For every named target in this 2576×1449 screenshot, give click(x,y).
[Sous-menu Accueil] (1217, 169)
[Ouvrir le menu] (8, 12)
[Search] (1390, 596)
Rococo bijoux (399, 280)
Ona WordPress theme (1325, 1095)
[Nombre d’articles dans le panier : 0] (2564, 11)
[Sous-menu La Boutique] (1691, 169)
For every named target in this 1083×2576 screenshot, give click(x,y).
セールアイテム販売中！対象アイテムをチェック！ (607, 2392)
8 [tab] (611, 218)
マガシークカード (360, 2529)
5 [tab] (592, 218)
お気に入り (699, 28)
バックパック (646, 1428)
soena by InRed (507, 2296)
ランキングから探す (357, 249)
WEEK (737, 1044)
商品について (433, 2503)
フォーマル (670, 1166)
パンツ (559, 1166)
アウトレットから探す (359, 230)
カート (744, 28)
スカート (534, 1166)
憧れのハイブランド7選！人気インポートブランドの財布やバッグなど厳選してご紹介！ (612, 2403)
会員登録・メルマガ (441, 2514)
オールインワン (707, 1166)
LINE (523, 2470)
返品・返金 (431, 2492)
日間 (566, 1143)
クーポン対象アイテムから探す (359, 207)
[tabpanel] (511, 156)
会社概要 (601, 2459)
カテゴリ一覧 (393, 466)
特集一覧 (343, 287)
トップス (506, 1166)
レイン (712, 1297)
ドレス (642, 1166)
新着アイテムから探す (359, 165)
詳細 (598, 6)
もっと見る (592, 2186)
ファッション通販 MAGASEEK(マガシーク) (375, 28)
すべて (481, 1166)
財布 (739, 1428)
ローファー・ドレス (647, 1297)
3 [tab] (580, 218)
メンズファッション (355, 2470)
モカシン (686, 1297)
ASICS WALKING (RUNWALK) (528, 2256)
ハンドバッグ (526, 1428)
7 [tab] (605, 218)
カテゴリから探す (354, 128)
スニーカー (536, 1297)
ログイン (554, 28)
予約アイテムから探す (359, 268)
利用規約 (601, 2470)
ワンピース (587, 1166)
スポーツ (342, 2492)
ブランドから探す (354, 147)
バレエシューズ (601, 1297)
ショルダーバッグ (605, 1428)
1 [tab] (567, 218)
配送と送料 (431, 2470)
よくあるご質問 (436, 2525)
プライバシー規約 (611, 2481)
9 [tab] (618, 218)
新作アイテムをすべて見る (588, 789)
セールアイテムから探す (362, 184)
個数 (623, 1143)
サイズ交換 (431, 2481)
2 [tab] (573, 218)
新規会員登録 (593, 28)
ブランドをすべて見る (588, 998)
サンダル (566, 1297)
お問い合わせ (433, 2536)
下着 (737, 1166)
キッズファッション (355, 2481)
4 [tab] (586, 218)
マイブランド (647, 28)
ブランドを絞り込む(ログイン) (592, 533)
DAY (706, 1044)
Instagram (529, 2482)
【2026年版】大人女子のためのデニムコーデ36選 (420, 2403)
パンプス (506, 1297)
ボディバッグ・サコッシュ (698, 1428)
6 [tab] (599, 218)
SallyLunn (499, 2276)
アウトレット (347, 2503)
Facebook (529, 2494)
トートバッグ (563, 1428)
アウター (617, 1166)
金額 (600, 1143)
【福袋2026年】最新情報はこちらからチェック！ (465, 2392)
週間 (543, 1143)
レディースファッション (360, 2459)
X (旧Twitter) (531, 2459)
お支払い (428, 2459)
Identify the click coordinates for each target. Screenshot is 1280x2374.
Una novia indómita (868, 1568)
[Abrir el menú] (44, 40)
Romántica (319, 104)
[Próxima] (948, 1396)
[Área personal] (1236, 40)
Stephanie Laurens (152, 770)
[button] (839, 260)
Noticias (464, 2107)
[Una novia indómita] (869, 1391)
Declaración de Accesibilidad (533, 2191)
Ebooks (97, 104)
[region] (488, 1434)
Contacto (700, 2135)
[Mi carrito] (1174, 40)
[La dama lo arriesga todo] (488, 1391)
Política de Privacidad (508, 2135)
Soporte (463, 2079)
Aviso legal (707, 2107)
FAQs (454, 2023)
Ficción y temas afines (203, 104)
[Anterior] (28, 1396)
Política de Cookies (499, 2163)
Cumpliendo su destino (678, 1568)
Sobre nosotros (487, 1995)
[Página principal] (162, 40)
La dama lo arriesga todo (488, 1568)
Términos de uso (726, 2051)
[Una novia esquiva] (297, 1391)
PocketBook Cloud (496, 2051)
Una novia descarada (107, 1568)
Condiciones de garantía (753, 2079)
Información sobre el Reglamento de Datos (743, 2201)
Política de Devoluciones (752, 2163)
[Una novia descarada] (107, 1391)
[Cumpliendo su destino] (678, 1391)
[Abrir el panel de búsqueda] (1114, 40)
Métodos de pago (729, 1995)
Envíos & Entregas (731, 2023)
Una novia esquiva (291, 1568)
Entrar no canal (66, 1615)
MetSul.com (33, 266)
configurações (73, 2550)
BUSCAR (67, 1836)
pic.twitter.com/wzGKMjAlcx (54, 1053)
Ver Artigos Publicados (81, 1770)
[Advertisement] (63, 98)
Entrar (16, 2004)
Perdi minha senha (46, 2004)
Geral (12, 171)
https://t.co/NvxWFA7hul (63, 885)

********************

Task requirements :: This exercise calls for every record above to be written out again exactly.

Expected output ::
For every named target in this 2576×1449 screenshot, give click(x,y).
[Sous-menu Accueil] (1217, 169)
[Ouvrir le menu] (8, 12)
[Search] (1390, 596)
Rococo bijoux (399, 280)
Ona WordPress theme (1325, 1095)
[Nombre d’articles dans le panier : 0] (2564, 11)
[Sous-menu La Boutique] (1691, 169)
For every named target in this 1083×2576 screenshot, give click(x,y).
セールアイテム販売中！対象アイテムをチェック！ (607, 2392)
8 [tab] (611, 218)
マガシークカード (360, 2529)
5 [tab] (592, 218)
お気に入り (699, 28)
バックパック (646, 1428)
soena by InRed (507, 2296)
ランキングから探す (357, 249)
WEEK (737, 1044)
商品について (433, 2503)
フォーマル (670, 1166)
パンツ (559, 1166)
アウトレットから探す (359, 230)
カート (744, 28)
スカート (534, 1166)
憧れのハイブランド7選！人気インポートブランドの財布やバッグなど厳選してご紹介！ (612, 2403)
会員登録・メルマガ (441, 2514)
オールインワン (707, 1166)
LINE (523, 2470)
返品・返金 (431, 2492)
日間 (566, 1143)
クーポン対象アイテムから探す (359, 207)
[tabpanel] (511, 156)
会社概要 (601, 2459)
カテゴリ一覧 (393, 466)
特集一覧 (343, 287)
トップス (506, 1166)
レイン (712, 1297)
ドレス (642, 1166)
新着アイテムから探す (359, 165)
詳細 (598, 6)
もっと見る (592, 2186)
ファッション通販 MAGASEEK(マガシーク) (375, 28)
すべて (481, 1166)
財布 (739, 1428)
ローファー・ドレス (647, 1297)
3 [tab] (580, 218)
メンズファッション (355, 2470)
モカシン (686, 1297)
ASICS WALKING (RUNWALK) (528, 2256)
ハンドバッグ (526, 1428)
7 [tab] (605, 218)
カテゴリから探す (354, 128)
スニーカー (536, 1297)
ログイン (554, 28)
予約アイテムから探す (359, 268)
利用規約 (601, 2470)
ワンピース (587, 1166)
スポーツ (342, 2492)
ブランドから探す (354, 147)
バレエシューズ (601, 1297)
ショルダーバッグ (605, 1428)
1 [tab] (567, 218)
配送と送料 (431, 2470)
よくあるご質問 (436, 2525)
プライバシー規約 (611, 2481)
9 [tab] (618, 218)
新作アイテムをすべて見る (588, 789)
セールアイテムから探す (362, 184)
個数 (623, 1143)
サイズ交換 (431, 2481)
2 [tab] (573, 218)
新規会員登録 (593, 28)
ブランドをすべて見る (588, 998)
サンダル (566, 1297)
お問い合わせ (433, 2536)
下着 (737, 1166)
キッズファッション (355, 2481)
4 [tab] (586, 218)
マイブランド (647, 28)
ブランドを絞り込む(ログイン) (592, 533)
DAY (706, 1044)
Instagram (529, 2482)
【2026年版】大人女子のためのデニムコーデ36選 (420, 2403)
パンプス (506, 1297)
ボディバッグ・サコッシュ (698, 1428)
6 [tab] (599, 218)
SallyLunn (499, 2276)
アウトレット (347, 2503)
Facebook (529, 2494)
トートバッグ (563, 1428)
アウター (617, 1166)
金額 (600, 1143)
【福袋2026年】最新情報はこちらからチェック！ (465, 2392)
週間 (543, 1143)
レディースファッション (360, 2459)
X (旧Twitter) (531, 2459)
お支払い (428, 2459)
Identify the click coordinates for each target. Screenshot is 1280x2374.
Una novia indómita (868, 1568)
[Abrir el menú] (44, 40)
Romántica (319, 104)
[Próxima] (948, 1396)
[Área personal] (1236, 40)
Stephanie Laurens (152, 770)
[button] (839, 260)
Noticias (464, 2107)
[Una novia indómita] (869, 1391)
Declaración de Accesibilidad (533, 2191)
Ebooks (97, 104)
[region] (488, 1434)
Contacto (700, 2135)
[Mi carrito] (1174, 40)
[La dama lo arriesga todo] (488, 1391)
Política de Privacidad (508, 2135)
Soporte (463, 2079)
Aviso legal (707, 2107)
FAQs (454, 2023)
Ficción y temas afines (203, 104)
[Anterior] (28, 1396)
Política de Cookies (499, 2163)
Cumpliendo su destino (678, 1568)
Sobre nosotros (487, 1995)
[Página principal] (162, 40)
La dama lo arriesga todo (488, 1568)
Términos de uso (726, 2051)
[Una novia esquiva] (297, 1391)
PocketBook Cloud (496, 2051)
Una novia descarada (107, 1568)
Condiciones de garantía (753, 2079)
Información sobre el Reglamento de Datos (743, 2201)
Política de Devoluciones (752, 2163)
[Una novia descarada] (107, 1391)
[Cumpliendo su destino] (678, 1391)
[Abrir el panel de búsqueda] (1114, 40)
Métodos de pago (729, 1995)
Envíos & Entregas (731, 2023)
Una novia esquiva (291, 1568)
Entrar no canal (66, 1615)
MetSul.com (33, 266)
configurações (73, 2550)
BUSCAR (67, 1836)
pic.twitter.com/wzGKMjAlcx (54, 1053)
Ver Artigos Publicados (81, 1770)
[Advertisement] (63, 98)
Entrar (16, 2004)
Perdi minha senha (46, 2004)
Geral (12, 171)
https://t.co/NvxWFA7hul (63, 885)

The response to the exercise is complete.